El "peligroso" gesto de "Los juegos del hambre" y otros gestos de películas, que han sido adoptados en la vida real.

Un gesto de la película de «Los juegos del hambre» se ha convertido en el símbolo de las protestas contra el golpe de Estado en Tailandia de mayo de 2014. En la cinta, el signo es una muestra de desafío a las autoridades del estado ficticio de Panem, que organizan cada año un torneo a muerte televisado para todo el país. 

Sin embargo, los opositores lo están utilizando para representar el lema oficial de Francia: «Libertad, igualdad y fraternidad». Resulta tan subversivo para la nueva junta militar, que esta se plantea ilegalizar.

La saga «Star trek» tiene legiones de seguidores que conocen cada uno de los detalles de la serie. Sin embargo, un gesto ha sido capaz de traspasar los muros de su cofradía de devotos para universalizarse y llegar al común de los mortales. Se trata del característico saludo vulcaniano, con la palma abierta, los dedos juntos, separando en amplia ?V los dedos corazón y anular. Es el saludo típico de la raza de los vulcanos, caracterizados opr vivir según la razón y la lógica. «Larga vida y prosperidad».

¿Sería posible que el régimen nazi, o cualquier otra forma de totalitarismo, volviera a cautivar a la sociedad alemana como en los años 30? Un profesor germano se propuso hacer este experimento con sus alumnos y su clase se le acabó yendo de las manos. Este hecho es el que reproduce la película «La ola», en la que, poco a poco, los estudiantes van siguiendo a su profesor hasta el fanatismo. El gesto del grupo no era el saludo romano, sino la mano derecha simulando una ondulación como la marítima.
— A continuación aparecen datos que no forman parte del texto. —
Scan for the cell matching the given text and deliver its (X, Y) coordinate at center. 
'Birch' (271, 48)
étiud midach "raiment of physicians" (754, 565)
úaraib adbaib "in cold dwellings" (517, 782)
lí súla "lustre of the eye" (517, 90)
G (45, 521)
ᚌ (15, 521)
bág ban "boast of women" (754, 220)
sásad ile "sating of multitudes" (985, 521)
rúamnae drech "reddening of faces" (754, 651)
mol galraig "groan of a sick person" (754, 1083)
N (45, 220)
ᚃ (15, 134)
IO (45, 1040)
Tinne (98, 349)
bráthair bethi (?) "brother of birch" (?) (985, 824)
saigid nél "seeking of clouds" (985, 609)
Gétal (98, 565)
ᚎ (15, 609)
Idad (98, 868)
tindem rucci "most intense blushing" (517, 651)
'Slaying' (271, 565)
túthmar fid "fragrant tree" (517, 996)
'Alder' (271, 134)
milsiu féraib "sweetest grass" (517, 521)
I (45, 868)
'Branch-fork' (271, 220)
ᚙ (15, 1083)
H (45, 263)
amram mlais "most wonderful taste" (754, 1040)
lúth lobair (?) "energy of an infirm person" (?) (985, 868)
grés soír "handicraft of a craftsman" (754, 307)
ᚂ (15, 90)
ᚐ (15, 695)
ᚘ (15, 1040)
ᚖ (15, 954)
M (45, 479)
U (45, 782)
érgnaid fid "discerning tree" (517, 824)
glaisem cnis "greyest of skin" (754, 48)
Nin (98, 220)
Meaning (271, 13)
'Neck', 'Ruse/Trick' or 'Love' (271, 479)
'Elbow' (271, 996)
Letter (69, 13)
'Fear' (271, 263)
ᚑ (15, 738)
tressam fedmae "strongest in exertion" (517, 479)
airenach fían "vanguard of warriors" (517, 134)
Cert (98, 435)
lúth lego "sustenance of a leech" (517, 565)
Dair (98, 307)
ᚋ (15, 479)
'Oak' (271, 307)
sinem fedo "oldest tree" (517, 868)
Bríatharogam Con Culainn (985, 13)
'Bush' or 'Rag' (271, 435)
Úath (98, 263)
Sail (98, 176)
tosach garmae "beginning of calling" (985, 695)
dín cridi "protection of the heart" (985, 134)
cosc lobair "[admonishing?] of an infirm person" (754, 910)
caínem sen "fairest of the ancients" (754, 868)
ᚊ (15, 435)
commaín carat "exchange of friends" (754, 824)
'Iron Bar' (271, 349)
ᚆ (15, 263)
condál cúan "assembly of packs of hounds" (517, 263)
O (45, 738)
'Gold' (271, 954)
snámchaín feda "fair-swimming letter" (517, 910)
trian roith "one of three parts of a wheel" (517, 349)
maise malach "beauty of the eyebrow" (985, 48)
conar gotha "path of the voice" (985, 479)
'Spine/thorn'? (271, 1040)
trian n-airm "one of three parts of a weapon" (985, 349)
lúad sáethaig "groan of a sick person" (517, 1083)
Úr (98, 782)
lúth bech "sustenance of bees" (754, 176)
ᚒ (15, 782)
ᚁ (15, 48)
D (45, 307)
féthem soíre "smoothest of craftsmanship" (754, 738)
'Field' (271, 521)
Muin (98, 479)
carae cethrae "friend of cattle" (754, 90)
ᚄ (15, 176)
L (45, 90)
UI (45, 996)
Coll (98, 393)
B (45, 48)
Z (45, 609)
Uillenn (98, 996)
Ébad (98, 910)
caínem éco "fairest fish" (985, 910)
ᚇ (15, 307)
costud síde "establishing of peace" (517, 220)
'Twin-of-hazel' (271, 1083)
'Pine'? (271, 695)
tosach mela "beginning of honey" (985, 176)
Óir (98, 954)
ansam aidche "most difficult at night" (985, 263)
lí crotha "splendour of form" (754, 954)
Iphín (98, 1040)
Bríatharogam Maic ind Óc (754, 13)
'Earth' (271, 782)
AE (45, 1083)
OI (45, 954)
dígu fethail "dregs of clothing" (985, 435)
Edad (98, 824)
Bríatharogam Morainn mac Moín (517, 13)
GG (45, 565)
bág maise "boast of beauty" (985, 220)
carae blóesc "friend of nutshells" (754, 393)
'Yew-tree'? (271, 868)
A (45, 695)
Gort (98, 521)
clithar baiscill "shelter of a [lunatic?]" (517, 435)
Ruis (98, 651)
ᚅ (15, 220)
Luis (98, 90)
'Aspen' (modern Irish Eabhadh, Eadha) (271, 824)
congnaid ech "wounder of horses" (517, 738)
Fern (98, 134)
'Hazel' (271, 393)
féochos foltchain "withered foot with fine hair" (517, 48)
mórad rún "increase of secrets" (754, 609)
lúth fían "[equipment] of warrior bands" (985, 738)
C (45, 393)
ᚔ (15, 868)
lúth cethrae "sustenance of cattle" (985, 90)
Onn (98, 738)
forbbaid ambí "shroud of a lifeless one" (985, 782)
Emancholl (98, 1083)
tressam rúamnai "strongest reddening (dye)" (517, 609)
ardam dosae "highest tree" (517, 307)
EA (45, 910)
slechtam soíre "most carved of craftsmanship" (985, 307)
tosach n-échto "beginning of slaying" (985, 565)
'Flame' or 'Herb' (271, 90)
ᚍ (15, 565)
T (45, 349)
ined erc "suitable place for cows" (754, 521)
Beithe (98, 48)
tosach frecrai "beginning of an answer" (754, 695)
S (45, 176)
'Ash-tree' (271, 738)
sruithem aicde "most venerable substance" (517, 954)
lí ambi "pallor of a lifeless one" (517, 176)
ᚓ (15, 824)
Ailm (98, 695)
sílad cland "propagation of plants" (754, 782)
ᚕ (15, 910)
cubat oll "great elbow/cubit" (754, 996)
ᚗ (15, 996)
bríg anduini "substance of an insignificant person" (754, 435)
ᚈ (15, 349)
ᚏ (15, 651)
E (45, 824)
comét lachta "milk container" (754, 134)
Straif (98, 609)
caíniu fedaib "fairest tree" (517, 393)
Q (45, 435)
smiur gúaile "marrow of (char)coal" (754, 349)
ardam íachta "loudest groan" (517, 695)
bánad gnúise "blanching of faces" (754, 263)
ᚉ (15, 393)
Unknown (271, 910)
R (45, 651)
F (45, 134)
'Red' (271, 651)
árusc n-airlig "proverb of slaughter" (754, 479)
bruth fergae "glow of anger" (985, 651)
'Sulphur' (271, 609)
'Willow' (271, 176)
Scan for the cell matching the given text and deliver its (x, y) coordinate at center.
El clásico de Steven Spielberg, «E.T. El extraterrestre», ha dejado pra el imaginario colectivo multitud de frases y gestos. Desde «mi casa», «teléfono» hasta el «estaré aquí». Uno de los más inolvidables, que muchos han repetido de niños, o jugando con ellos, ha sido su dedo mágico. Aquella falange prodigiosa recuerda a algunas de las más bellas obras de arte de la historia. Que el lector recuerde la mano de Dios Padre, y su falanage extendida a punto de tocar al primer hombre del mundo en «La creación de Adán» de la Capilla Sixtina; y la mano de Cristo, en la «Conversión de san Mateo» de Caravaggio, eligiendo al recaudador de impuestos como nuevo apóstol.

Muchos recordarán el anuncio de Martini en el que un seductor deslizaba, de derecha a izquierda, su dedo meñique por sus labios, consiguiendo desmayar de emoción a la guapa de turno. Sin embargo, el gesto no proviene de la marca de bebidas, sino del actor francés Jean-Paul Belmondo, muy aficionado a repetirlo en sus películas. Si alguna vez alguien ha deslizado su meñique por sus labios, se lo debe a Belmondo, un gran seductor en la vida real.

La película de Quentin Tarantino es rica en ingenio y en escenas inolvidables, pero, de «Pulp Fiction», es su baile lo que ha conseguido trasncender la pantalla y llegar a las pistas de medio mundo, donde, ya sea en bromeando o en serio, ebrios o sobrios, se ha reproducido con indisimulada alegría.

El Dr. Maligno, archienemigo del espía Austin Powers, nunca pudo vencer al héroe británico en la gran pantalla, pero, fuera de ella, consiguió que miles de personas se llevasen el meñique a la comisura de sus labios. Aquella fue su victoria, traspasar la ficción para crear tendencia. Quizá, algunos prefieran olvidar esa parte de su pasado. Peor para ellos. Cada uno tiene que aprender a aceptar su historia, e aunque eso incluya haber sido un esbirro de un villano irrisorio.

Will Smith en «El Príncipe de Be Air» ha dado incontables escenas de gloria a la televisión muundial, ayudando a forjar el imaginairo colectivo de toda una generación. El baile de Carlton a ritmo de Tom Jones no ha podido ser imitado más que por unos pocos fervorosos y atléticos (requiere buena forma física) seguidores. Sin embargo, el saludo de Will a su amigo Jazz sí pudo ser imitado por los seguidores de la serie sin ningún tipo de quebranto. La alegría del encuentro entre ambos se expresaba en un movimiento rapero que se acabó por ser universal.